Task material
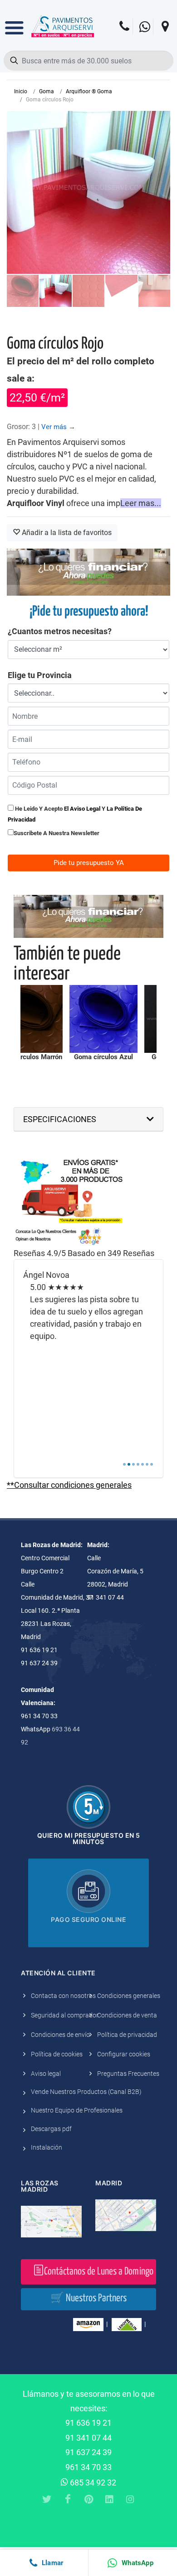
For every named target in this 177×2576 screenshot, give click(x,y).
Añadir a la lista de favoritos (66, 532)
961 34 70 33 (88, 2467)
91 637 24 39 (88, 2452)
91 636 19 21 (88, 2423)
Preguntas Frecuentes (128, 2073)
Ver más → (58, 427)
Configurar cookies (123, 2054)
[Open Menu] (14, 21)
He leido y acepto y (75, 813)
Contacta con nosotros (63, 1995)
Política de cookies (57, 2054)
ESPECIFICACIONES (59, 1119)
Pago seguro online (88, 1919)
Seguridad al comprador (64, 2015)
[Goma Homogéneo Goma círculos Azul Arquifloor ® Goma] (103, 1019)
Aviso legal (46, 2073)
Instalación (46, 2147)
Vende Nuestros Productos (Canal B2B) (86, 2091)
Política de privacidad (127, 2034)
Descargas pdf (51, 2128)
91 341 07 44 (88, 2437)
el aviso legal (82, 808)
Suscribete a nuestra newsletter (56, 833)
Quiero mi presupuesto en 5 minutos (88, 1838)
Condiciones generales (128, 1995)
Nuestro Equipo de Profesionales (77, 2110)
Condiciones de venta (127, 2015)
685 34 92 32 (92, 2482)
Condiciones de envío (60, 2034)
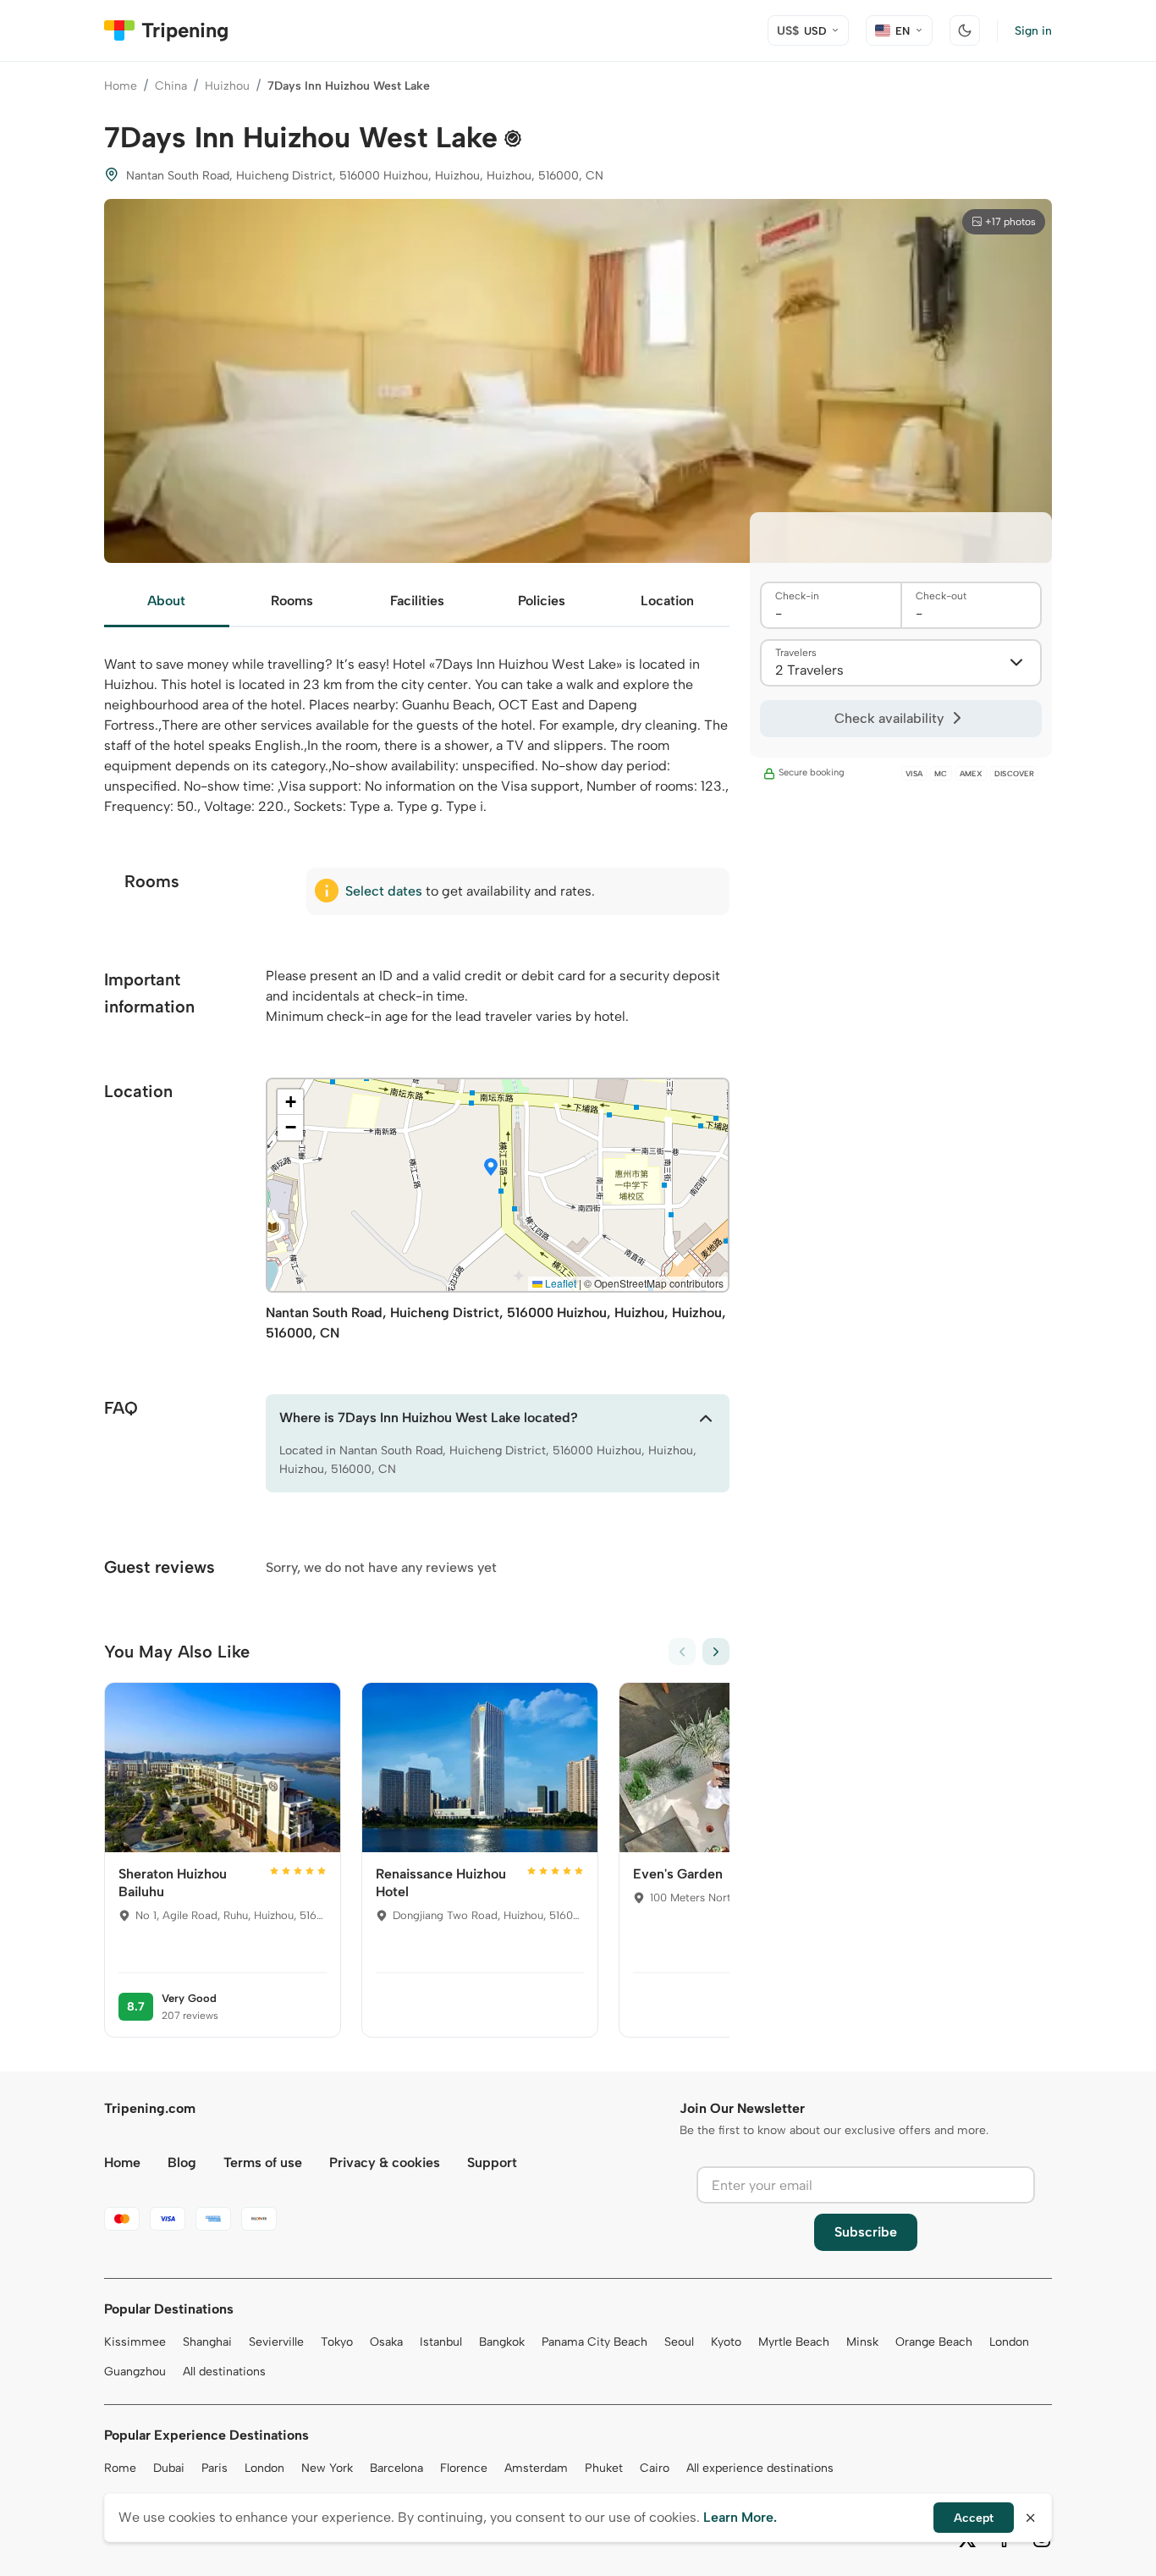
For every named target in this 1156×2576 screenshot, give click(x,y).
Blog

Your instructions
Copy out the entries exactly as they stand, omitting the images.

Response to this task
For every named target in this 177×2576 screenshot, give click(x,y).
Añadir a la lista de favoritos (66, 532)
961 34 70 33 (88, 2467)
91 637 24 39 (88, 2452)
91 636 19 21 (88, 2423)
Preguntas Frecuentes (128, 2073)
Ver más → (58, 427)
Configurar cookies (123, 2054)
[Open Menu] (14, 21)
He leido y acepto y (75, 813)
Contacta con nosotros (63, 1995)
Política de cookies (57, 2054)
ESPECIFICACIONES (59, 1119)
Pago seguro online (88, 1919)
Seguridad al comprador (64, 2015)
[Goma Homogéneo Goma círculos Azul Arquifloor ® Goma] (103, 1019)
Aviso legal (46, 2073)
Instalación (46, 2147)
Vende Nuestros Productos (Canal B2B) (86, 2091)
Política de privacidad (127, 2034)
Descargas pdf (51, 2128)
91 341 07 44 (88, 2437)
el aviso legal (82, 808)
Suscribete a nuestra newsletter (56, 833)
Quiero mi presupuesto en 5 minutos (88, 1838)
Condiciones generales (128, 1995)
Nuestro Equipo de Profesionales (77, 2110)
Condiciones de venta (127, 2015)
685 34 92 32 (92, 2482)
Condiciones de envío (60, 2034)
For every named target in this 1156×2576 screenshot, give click(x,y).
Blog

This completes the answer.